Some school officials feel like the state led them on all these last nine months. Districts were mandated by Gov. Andrew Cuomo to make sure meal services and learning programs continued, and districts that received CARES Act money were encouraged not to lay off employees. Now, schools have spent money it turns out they didn’t have.

“There was no discussion of it (by the state),” said SLCSD Superintendent Diane Fox. “The money comes the following year, so unbeknownst to us until very recently, we will see a dramatic reduction in our transportation aid.”

Business Executive Cindy Moody predicted that the Saranac Lake district could lose more than $70,000 of the $244,490 it spent on transportation in the spring lockdown period.
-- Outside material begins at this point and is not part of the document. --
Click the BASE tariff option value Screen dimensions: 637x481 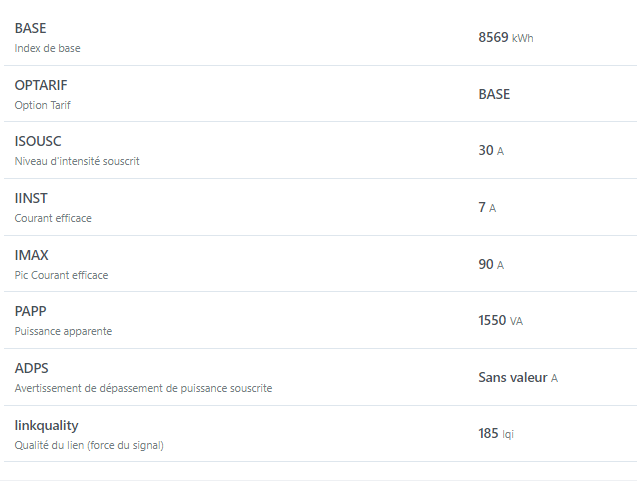494,94
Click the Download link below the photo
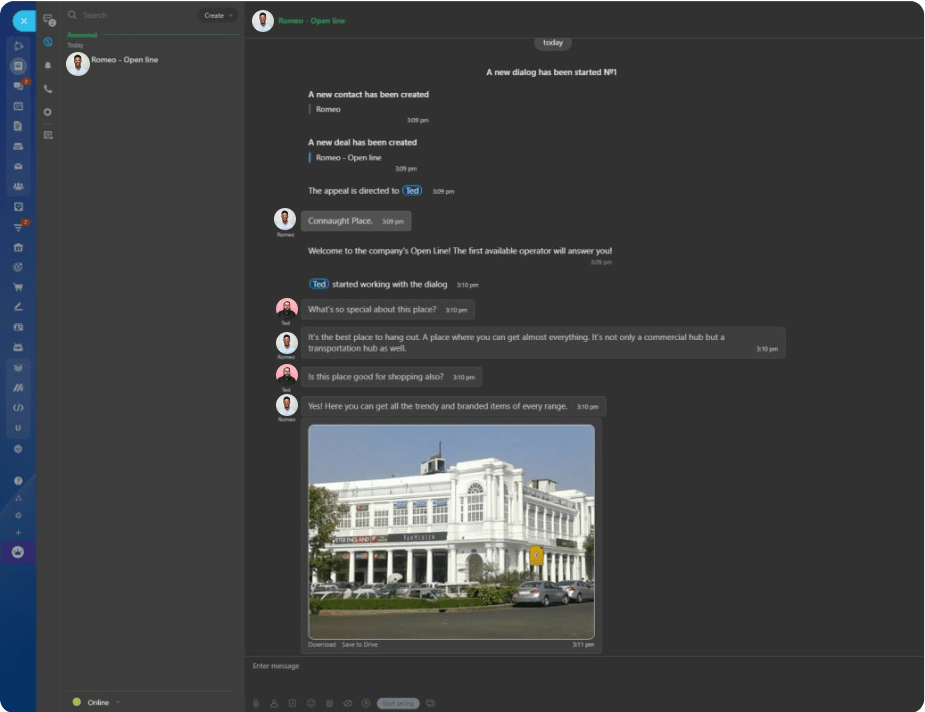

The district gets more than 30% of its funds from the state.

“We always questioned since March whether or not that was going to be reimbursed,” Tupper Lake Central School District Business Administrator Dan Bower said. “They (state officials) finally got around to answering that question, and unfortunately the answer was no.”

Fox also said the need has increased as the pandemic has worn on. More students who got single-day food deliveries have moved to requesting food for five days a week.

Legislation has already been introduced in the state Legislature, and passed in the state Senate, to correct the situation — but given that the governor asked for and was granted extensive executive powers, legislation should not be necessary. The governor created this situation, but it is falling to the Legislature to listen to schools and clean it up. The governor should not have such unlimited power, and anyway, with power should come responsibility for how its use may hurt people.